Monday, December 28, 2009

US GPD Fueled by Debt

In what should hardly come as a surprise, US third-quarter GDP has once again been revised downward from the initial projection of 3.5% annual growth. The figure was initially revised downward to 2.8%, and now it has been further revised down to 2.2%.

That means the government overestimated the nation's third-quarter economic performance by 37%, a rather large error.

GDP numbers are often revised, seemingly at will, allowing the government to control the message and spin the story. After six consecutive quarters of negative GDP, the government was desperate to create some good news. As it turns out, that news was too good to be true.

Our meager third-quarter growth was largely the result of further government spending, not private sector spending. Auto purchases were in fact undergirded by government support.

Under the latest revision, the government's Cash for Clunkers program now accounts for 66% of the remaining GDP "growth," up from 47% in the initial report. This is an error of $185 billion, which is larger than the $152 billion Bush stimulus package of 2008.

The reality is that this 2.2% growth was fueled by even further government debt, as well as consumer debt. The latter is exactly what got us into this economic malaise in the first place, and the average US household is still overburdened and saddled with debt.

According to data released in July by the Federal Reserve Board, revolving consumer debt in the United States totals about $928 billion.

Federal Reserve surveys suggest that about 75% of households have at least one credit card and 25% have none. If we count only those households that report actually having one or more credit cards, the average household credit card debt is $10,482.

However, the Federal Reserve puts total household debt, including mortgage debt, at about $13.7 trillion, or 125% of annual after-tax income, a burden that many economists believe will take several years to pare down to what is viewed as a more sustainable level of 100%.

When one considers that consumer spending makes up more than two-thirds of the U.S. economy, and about one-fifth of the global economy, you realize it won't be able to play a leading role in any recovery. Seventeen percent of US workers are either unemployed or under-employed.

The federal government has jumped into the breach to try to make up for the resulting decline in consumer spending. But that is only increasing an already whopping federal debt.

U.S. government debt has reached 85% of annual economic output and is showing no signs of slowing; the White House estimates that the government will have to borrow about $3.5 trillion more over the next three years. On top of that, it has to service all that debt – in addition to current debt – with interest.

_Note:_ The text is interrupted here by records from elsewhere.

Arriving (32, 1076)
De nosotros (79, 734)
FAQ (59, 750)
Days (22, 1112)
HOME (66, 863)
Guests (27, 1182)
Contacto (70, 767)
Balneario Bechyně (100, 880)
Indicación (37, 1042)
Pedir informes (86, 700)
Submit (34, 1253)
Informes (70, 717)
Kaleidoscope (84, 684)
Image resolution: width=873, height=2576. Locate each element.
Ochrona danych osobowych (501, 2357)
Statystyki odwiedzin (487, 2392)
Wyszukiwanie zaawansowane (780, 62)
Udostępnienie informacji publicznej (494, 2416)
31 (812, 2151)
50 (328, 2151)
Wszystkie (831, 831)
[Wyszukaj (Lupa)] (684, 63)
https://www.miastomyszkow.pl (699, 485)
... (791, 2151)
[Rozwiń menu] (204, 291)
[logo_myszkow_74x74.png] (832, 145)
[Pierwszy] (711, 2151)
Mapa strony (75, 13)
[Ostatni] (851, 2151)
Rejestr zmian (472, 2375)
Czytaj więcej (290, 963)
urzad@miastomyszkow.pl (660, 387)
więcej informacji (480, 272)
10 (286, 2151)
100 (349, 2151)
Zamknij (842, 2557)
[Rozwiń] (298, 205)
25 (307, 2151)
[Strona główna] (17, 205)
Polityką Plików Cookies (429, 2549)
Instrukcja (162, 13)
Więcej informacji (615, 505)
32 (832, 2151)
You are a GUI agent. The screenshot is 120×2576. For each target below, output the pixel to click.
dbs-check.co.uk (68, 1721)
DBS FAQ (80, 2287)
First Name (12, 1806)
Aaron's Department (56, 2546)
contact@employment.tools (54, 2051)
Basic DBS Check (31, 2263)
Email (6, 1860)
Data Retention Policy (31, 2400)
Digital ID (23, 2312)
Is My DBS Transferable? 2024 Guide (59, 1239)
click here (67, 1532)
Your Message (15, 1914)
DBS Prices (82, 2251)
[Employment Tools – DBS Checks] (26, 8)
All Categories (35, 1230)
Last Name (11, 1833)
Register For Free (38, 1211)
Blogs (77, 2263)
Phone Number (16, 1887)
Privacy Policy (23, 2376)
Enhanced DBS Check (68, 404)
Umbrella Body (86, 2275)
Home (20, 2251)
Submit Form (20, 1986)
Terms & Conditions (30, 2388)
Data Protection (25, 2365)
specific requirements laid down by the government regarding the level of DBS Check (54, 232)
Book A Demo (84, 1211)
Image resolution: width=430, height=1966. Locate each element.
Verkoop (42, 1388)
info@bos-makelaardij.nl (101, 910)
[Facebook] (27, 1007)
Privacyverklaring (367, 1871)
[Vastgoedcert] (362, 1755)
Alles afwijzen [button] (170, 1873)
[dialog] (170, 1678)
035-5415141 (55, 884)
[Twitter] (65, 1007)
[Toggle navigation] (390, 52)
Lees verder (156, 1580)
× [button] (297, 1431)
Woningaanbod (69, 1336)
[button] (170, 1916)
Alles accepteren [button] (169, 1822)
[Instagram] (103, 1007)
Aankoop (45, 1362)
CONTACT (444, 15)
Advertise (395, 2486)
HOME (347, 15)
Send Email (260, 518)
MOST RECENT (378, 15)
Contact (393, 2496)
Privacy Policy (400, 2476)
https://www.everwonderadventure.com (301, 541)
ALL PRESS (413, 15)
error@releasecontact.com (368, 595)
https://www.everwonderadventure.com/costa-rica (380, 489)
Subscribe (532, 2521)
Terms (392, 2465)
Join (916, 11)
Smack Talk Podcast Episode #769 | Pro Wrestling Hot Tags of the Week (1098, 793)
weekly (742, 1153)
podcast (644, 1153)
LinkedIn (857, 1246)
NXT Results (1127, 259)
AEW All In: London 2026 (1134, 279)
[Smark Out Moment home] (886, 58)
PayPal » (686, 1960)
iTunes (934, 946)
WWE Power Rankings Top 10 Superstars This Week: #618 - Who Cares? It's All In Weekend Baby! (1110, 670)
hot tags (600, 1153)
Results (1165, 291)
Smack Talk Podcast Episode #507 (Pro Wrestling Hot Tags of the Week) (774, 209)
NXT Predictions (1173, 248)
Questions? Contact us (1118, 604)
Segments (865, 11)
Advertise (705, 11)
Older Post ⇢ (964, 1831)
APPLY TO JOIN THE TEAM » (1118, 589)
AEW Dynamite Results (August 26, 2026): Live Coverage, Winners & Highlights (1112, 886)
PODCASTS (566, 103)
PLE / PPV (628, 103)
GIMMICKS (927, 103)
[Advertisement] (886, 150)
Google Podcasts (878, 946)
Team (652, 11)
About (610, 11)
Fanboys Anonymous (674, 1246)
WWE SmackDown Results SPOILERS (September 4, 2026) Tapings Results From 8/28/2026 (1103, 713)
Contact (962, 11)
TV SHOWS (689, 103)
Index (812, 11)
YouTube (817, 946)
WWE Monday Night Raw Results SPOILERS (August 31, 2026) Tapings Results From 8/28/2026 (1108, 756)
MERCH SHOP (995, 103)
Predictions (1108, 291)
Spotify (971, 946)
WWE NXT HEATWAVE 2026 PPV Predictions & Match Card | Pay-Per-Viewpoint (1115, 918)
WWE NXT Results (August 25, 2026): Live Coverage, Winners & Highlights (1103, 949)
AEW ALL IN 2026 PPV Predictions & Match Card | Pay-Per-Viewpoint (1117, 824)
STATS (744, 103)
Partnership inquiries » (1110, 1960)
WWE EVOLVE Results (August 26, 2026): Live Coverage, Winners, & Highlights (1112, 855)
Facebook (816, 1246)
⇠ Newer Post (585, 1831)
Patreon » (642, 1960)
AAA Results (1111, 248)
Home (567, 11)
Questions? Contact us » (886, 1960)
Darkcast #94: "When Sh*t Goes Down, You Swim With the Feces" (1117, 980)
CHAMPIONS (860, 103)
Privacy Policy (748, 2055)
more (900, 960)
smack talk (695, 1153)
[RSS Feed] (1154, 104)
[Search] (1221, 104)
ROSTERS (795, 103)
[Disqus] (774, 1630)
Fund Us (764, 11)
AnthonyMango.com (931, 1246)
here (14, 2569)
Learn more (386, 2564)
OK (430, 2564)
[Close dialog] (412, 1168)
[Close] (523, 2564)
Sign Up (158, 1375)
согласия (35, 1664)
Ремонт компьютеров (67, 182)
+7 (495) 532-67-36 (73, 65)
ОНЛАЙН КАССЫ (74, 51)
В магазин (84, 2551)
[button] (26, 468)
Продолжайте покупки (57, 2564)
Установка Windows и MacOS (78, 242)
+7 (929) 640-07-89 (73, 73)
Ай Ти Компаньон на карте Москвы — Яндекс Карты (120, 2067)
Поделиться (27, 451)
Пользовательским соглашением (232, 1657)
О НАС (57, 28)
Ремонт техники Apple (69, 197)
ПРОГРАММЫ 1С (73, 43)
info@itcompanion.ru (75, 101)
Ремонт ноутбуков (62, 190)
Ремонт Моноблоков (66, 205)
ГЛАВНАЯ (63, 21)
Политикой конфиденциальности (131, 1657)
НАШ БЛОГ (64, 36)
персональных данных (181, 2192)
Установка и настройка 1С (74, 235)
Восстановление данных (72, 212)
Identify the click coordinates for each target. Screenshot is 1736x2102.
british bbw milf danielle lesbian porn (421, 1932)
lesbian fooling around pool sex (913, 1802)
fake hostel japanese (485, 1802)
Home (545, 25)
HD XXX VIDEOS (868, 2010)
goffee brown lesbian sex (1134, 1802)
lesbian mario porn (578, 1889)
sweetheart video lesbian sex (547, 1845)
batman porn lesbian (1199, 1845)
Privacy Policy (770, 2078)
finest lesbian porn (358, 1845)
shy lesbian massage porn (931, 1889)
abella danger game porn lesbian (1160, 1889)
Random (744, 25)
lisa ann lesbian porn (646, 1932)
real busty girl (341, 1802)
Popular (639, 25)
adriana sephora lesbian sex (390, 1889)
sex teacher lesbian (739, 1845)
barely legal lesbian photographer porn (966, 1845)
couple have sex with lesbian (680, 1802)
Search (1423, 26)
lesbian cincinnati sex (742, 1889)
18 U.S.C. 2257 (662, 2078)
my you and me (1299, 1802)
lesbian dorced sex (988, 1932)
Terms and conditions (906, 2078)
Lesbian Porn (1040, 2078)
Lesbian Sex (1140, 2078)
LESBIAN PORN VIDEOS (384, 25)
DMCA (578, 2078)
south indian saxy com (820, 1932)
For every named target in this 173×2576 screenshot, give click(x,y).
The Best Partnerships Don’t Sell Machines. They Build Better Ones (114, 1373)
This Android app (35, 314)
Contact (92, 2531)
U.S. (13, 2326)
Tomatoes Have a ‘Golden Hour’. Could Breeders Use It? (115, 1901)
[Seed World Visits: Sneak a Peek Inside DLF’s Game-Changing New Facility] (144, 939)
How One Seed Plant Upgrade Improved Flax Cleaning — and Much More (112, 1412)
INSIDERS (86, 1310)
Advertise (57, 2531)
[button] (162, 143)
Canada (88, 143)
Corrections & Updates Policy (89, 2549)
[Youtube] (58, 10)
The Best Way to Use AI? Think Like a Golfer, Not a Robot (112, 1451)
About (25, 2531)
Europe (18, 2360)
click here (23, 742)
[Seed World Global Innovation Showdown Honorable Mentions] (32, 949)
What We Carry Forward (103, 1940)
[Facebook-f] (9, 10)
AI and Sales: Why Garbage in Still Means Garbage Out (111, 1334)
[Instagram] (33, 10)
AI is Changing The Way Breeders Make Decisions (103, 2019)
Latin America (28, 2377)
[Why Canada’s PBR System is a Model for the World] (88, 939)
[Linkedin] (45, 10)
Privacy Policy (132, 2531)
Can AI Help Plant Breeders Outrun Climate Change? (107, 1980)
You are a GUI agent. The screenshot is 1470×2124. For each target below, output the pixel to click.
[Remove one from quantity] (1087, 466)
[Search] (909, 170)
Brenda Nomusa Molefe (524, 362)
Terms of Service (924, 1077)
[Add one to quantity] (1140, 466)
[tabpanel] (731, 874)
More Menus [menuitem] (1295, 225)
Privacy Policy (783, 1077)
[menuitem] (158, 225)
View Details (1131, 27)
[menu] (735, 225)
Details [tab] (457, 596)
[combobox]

Paying down this enormous national debt will eventually require Americans to pay more taxes. That will only hamper consumer spending even further. Consumers will ultimately feel the combined burdens of private and public debt because we all owe a share of the national debt.

A 1998 Congressional Joint Economic Committee study concluded the optimal size of government to maximize economic growth was about 18% of gross domestic product.

However, in May, Business Week reported that, even before this year's unprecedented debt and spending, all levels of government in the U.S. controlled 37% of GDP. Recent federal spending will drive up government’s share to more than 40%.

Our entire economic system is based on perpetual growth. However, there is no real growth; there is only more debt.